──────── Exercise inputs ────────

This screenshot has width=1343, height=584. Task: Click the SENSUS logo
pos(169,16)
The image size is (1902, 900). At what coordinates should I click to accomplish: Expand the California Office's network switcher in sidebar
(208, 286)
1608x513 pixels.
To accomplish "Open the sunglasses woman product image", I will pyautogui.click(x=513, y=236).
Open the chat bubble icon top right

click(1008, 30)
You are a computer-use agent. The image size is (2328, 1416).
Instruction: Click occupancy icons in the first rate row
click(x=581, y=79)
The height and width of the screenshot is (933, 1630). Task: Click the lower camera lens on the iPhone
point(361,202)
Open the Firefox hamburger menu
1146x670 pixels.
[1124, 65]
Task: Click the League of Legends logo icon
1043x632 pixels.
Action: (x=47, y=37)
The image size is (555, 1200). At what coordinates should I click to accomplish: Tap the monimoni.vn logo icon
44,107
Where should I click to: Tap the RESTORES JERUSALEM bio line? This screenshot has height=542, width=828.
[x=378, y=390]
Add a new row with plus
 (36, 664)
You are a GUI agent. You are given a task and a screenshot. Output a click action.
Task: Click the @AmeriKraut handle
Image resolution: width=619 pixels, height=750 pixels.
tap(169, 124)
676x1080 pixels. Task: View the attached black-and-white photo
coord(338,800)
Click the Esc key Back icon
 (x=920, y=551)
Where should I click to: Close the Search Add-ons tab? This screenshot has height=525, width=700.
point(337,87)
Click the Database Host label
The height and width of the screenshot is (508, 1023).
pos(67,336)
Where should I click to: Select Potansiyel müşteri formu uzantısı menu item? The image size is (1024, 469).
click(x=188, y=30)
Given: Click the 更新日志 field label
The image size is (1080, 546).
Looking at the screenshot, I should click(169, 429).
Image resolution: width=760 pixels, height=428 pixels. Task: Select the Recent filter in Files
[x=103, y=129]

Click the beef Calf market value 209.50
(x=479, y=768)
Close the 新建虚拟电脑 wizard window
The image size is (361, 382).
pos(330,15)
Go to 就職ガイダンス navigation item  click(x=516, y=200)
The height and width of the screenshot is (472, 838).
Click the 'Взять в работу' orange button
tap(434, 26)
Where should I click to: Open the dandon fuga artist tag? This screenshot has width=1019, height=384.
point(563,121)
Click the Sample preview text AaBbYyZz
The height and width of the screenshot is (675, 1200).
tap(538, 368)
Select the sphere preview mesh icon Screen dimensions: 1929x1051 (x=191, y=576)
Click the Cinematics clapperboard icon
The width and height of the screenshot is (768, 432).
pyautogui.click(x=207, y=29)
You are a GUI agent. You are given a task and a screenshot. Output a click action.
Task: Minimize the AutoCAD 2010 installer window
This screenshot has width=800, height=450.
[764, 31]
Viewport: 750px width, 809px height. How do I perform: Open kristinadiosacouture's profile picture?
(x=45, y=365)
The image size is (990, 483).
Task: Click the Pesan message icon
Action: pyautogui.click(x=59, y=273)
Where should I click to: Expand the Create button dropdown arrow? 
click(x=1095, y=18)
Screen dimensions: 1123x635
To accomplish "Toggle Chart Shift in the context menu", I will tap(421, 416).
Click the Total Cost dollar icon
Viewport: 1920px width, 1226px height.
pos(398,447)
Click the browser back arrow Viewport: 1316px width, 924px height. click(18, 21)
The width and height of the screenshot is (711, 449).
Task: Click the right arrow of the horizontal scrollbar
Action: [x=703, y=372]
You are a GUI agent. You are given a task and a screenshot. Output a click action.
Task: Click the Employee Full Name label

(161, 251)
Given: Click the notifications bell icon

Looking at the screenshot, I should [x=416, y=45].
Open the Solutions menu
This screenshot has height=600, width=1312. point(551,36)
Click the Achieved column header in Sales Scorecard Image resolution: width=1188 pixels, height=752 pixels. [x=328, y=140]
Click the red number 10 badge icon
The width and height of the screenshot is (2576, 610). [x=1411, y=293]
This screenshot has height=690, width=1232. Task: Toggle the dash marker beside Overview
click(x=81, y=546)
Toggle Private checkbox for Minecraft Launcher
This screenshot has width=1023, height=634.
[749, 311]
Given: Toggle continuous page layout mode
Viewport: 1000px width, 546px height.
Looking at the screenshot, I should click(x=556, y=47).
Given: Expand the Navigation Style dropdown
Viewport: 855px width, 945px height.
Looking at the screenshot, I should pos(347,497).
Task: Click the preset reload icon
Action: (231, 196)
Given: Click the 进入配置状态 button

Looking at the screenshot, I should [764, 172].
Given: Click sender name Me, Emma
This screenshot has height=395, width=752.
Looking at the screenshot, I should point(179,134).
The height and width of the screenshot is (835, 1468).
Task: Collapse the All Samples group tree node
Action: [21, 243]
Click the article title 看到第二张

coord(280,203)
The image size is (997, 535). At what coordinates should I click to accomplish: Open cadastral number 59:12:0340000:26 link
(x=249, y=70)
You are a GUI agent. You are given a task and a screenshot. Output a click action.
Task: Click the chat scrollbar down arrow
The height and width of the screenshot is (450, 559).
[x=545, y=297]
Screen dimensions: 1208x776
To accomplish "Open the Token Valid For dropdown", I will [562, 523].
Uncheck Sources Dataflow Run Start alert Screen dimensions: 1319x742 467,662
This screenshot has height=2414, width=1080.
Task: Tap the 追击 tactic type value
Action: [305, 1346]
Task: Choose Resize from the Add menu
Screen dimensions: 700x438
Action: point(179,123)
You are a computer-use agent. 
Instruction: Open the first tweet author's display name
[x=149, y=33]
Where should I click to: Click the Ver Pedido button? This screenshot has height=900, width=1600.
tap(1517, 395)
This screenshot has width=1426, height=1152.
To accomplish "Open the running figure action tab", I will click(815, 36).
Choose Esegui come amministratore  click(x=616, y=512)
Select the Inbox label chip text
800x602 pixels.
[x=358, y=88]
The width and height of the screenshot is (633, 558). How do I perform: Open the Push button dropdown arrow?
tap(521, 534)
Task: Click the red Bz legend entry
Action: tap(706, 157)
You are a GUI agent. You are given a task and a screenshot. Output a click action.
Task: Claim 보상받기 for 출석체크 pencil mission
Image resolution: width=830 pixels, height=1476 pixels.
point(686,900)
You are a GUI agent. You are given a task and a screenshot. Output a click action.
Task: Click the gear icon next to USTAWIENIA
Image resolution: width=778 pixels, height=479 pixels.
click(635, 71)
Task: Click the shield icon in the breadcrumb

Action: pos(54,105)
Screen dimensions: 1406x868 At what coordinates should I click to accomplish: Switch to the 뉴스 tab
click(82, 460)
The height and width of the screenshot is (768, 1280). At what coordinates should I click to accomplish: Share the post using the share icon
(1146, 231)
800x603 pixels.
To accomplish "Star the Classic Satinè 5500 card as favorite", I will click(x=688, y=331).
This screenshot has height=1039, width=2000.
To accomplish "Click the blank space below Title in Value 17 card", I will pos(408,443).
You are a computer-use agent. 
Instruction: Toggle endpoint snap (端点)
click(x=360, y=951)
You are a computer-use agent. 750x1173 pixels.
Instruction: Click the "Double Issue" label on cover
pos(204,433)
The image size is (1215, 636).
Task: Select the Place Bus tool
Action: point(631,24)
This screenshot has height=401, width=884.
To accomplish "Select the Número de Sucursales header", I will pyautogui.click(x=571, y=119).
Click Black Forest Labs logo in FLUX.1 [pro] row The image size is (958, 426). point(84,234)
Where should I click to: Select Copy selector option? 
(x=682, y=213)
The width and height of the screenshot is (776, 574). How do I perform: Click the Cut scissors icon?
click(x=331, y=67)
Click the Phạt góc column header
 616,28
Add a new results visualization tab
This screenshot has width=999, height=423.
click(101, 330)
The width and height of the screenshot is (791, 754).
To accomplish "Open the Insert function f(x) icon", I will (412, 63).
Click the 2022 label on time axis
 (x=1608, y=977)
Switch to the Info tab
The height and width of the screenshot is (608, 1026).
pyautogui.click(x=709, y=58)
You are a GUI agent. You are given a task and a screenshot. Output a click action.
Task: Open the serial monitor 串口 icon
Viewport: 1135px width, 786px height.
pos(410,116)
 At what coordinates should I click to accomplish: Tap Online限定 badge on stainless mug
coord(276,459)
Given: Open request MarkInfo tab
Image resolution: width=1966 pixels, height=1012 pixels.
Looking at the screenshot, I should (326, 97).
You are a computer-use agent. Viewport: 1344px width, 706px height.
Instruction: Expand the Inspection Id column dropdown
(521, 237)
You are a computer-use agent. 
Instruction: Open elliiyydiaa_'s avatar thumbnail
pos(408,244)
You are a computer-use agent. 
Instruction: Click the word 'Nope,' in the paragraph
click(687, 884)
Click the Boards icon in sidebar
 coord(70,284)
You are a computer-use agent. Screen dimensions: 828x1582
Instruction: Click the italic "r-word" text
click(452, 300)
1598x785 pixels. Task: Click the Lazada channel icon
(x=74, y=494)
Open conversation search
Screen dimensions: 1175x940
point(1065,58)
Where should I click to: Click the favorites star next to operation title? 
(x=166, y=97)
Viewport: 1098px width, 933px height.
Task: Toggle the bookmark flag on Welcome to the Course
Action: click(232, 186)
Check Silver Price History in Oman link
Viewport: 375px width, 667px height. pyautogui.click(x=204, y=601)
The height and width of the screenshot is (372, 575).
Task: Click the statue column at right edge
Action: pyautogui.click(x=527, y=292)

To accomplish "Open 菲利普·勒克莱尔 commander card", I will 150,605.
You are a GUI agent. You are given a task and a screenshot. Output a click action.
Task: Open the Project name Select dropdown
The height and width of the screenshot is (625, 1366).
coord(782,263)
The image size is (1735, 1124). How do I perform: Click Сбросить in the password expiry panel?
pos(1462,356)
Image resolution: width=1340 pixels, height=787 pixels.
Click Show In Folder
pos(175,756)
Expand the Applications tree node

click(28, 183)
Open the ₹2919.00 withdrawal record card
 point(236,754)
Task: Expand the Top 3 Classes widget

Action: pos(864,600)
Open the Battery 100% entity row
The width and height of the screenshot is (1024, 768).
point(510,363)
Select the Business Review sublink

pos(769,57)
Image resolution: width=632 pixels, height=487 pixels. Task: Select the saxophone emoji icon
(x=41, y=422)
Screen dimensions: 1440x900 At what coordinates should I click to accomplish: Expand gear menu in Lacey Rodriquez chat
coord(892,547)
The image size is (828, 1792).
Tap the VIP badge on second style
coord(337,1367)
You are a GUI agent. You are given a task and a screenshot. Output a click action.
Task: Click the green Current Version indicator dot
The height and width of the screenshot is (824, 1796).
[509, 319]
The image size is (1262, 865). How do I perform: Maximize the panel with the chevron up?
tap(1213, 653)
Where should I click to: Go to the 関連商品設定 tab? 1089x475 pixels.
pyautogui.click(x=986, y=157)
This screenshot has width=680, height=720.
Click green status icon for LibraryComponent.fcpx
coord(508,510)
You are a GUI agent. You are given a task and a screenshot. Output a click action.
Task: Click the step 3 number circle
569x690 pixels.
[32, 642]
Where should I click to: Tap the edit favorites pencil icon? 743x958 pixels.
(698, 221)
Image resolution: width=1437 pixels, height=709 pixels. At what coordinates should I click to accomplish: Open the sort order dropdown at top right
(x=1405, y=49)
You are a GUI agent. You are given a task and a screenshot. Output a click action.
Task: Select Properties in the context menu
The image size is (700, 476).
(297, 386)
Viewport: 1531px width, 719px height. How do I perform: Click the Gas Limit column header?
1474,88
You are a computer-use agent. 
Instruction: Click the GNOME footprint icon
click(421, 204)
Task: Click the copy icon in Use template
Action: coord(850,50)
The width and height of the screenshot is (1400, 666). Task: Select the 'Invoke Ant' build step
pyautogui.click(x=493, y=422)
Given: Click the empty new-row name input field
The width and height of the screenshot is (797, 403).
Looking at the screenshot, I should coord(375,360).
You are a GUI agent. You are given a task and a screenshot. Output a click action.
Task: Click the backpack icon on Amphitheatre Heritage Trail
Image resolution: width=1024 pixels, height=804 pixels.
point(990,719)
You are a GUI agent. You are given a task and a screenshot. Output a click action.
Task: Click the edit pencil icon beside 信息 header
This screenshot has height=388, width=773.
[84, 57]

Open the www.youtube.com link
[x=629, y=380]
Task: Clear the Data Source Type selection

────────

→ The problem:
Which lines above hold the word "field"? Copy each of them.

→ Solution for this task:
Given: Click the 更新日志 field label
Given: Click the empty new-row name input field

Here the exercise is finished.